Thread
#stdlib
    h

    holgerbrandl

    3 years ago
    Hi there, why would 2 different lists return the same hash?
    println(listOf(3, 263).hashCode())
     println(listOf(5, 201).hashCode())
    // -> 1317
    
    println(Arrays.asList(3, 263).hashCode())
    println(Arrays.asList(5, 201).hashCode())
    // --> 40830
    It's a more general problem as also the java example suffers from exactly the same problem.
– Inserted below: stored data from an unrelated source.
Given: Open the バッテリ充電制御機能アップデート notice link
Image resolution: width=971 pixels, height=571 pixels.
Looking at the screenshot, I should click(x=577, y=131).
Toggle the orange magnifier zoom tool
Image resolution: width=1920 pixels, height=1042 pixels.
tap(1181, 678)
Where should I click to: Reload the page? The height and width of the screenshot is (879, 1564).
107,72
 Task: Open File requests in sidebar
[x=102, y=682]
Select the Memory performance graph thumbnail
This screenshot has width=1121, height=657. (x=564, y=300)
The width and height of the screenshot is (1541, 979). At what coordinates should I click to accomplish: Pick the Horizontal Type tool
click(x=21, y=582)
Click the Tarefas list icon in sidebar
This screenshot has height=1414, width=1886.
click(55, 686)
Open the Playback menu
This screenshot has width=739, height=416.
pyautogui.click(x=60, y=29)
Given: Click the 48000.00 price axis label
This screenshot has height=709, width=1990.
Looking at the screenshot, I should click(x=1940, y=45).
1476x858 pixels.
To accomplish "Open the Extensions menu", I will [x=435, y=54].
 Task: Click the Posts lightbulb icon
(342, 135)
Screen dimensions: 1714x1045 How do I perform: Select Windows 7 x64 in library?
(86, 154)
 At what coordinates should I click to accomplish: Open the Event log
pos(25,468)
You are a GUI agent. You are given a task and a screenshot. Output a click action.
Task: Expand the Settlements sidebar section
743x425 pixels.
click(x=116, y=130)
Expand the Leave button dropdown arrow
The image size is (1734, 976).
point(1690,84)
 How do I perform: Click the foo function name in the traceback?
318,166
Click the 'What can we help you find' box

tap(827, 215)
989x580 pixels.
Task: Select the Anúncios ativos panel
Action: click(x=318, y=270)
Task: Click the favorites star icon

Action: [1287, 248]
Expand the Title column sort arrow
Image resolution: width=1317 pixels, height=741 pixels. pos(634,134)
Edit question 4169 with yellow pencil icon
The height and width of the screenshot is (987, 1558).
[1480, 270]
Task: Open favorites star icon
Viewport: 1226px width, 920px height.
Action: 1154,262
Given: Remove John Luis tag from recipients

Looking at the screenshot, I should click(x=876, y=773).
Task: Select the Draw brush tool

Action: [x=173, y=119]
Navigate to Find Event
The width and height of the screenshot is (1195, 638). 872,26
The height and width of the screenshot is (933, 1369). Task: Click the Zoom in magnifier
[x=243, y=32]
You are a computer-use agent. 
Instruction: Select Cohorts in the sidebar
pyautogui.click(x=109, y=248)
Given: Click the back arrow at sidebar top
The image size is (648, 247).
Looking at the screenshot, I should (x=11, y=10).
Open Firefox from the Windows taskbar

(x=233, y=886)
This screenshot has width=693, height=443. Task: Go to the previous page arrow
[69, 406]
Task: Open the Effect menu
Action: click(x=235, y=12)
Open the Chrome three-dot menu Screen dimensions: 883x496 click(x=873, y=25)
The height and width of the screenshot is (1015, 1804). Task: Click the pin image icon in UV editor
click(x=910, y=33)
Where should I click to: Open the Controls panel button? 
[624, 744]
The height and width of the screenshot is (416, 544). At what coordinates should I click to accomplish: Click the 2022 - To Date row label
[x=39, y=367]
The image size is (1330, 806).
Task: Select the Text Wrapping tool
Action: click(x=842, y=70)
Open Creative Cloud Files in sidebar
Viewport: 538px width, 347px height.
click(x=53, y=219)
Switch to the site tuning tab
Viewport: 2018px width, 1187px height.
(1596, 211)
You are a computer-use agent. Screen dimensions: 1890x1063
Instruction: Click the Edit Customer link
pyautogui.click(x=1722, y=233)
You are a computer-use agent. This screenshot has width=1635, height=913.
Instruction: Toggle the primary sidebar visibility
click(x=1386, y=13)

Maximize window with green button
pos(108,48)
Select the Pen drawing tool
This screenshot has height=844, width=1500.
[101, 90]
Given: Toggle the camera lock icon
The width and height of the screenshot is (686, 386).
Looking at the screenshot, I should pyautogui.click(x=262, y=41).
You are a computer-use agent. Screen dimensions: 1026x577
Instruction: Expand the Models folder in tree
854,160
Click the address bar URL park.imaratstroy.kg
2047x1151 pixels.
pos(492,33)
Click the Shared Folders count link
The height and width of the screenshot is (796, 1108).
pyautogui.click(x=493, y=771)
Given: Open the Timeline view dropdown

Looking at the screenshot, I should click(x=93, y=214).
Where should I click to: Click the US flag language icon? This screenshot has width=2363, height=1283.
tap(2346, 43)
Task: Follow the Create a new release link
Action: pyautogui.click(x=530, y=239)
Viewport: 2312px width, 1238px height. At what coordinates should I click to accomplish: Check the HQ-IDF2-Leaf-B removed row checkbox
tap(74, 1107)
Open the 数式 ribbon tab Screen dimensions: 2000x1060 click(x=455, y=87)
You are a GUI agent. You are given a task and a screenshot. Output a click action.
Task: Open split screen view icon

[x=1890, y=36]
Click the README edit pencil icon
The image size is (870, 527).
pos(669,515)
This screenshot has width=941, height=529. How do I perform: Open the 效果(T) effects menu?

Interestingly, arrays with the same data give differnt hashes as documented at https://github.com/holgerbrandl/krangl/issues/75
    ilya.gorbunov

    ilya.gorbunov

    3 years ago
    Given that
    hashCode
    function converts an infinite range of input values to the limited range of
    Int
    values, there could certainly be two lists that produce the same hash code value.
    If the question is about why these two particular lists produce the same hash code, it's because for two-element lists the hash code formula is specified as
    ((1 * 31) + element1.hashCode) * 31) + element2.hashCode
    , and an Int value's hash code is that value itself. Thus
    (1 * 31 + 3)*31 + 263
    is the same as
    (1 * 31 + 5)*31 + 201
    Dominaezzz

    Dominaezzz

    3 years ago
    I'm impressed you have a collision example. Nvm, just saw the implementation. 😅
    Arrays don't really override
    hashCode
    , which is why they are different.
    gildor

    gildor

    3 years ago
    Looks like a library bug, even if those lists has the same hashCode it doesn’t mean that they are equal, you cannot use hashCode to identify equal object, only different ones For example check Java HashMap implementation
    karelpeeters

    karelpeeters

    3 years ago
    Indeed, the javadoc is very clear about this. For example,
    return 0
    is a valid
    hashcode
    implementation.
    h

    holgerbrandl

    3 years ago
    Thanks gentleman for your help. I now understand that I misused hashCode when I actually wanted to assess equality. So even hashing to
    Long
    would give rise to an infinite number of collisions.
    So it seems for my usecase in krangl where I want to group data-frames by a couple of selector columns (like in sql), there is no way to avoid working with the complete grouping tuples. I liked the simplification when using the hashes, but as you helped me to understand this approach was just wrong.
    karelpeeters

    karelpeeters

    3 years ago
    If I understand your use case that's just
    groupBy
    from the stdlib.
    h

    holgerbrandl

    3 years ago
    Indeed @karelpeeters
    groupBy
    seems to be the way forward. My original motivation to reduce the data with
    hashCode
    was better performance (without much thinking or benchmarking).